◆ Exercise:
For the listing below, work out how many lines hold the word "will" and give that number by itself.

◆ Information provided:
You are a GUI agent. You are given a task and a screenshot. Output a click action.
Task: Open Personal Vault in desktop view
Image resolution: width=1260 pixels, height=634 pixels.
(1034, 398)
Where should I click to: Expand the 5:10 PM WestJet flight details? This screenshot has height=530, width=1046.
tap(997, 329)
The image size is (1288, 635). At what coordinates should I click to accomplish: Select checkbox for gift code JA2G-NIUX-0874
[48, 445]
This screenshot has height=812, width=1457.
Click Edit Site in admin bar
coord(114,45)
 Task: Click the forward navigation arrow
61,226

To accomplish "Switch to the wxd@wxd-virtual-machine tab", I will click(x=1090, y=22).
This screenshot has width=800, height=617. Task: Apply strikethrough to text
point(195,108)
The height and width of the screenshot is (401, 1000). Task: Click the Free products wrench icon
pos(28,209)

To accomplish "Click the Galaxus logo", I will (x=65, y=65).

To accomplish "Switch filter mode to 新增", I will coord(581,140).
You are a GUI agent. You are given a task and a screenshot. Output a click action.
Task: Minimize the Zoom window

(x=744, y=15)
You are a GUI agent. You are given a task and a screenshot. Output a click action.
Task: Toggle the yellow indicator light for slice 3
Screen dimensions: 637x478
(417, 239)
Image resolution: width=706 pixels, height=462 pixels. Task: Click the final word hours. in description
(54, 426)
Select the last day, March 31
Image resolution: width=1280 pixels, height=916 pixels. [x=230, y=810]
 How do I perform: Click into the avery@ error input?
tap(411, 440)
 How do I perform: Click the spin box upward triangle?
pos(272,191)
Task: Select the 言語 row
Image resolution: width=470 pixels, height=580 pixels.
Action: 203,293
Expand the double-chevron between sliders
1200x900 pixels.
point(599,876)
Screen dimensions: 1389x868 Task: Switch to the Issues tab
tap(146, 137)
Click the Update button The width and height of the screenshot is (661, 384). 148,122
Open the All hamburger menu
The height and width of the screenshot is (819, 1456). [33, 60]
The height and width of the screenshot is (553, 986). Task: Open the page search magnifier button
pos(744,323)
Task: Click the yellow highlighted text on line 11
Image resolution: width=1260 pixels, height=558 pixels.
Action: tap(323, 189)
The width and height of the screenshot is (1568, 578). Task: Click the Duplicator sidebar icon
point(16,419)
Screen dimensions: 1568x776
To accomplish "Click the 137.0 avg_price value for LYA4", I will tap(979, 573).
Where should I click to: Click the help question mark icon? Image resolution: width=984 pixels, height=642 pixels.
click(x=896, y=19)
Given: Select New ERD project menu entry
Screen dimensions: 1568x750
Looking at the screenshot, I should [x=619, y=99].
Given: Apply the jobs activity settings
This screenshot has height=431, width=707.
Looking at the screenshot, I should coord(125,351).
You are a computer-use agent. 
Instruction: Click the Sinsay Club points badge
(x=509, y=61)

◆ Answer section:
4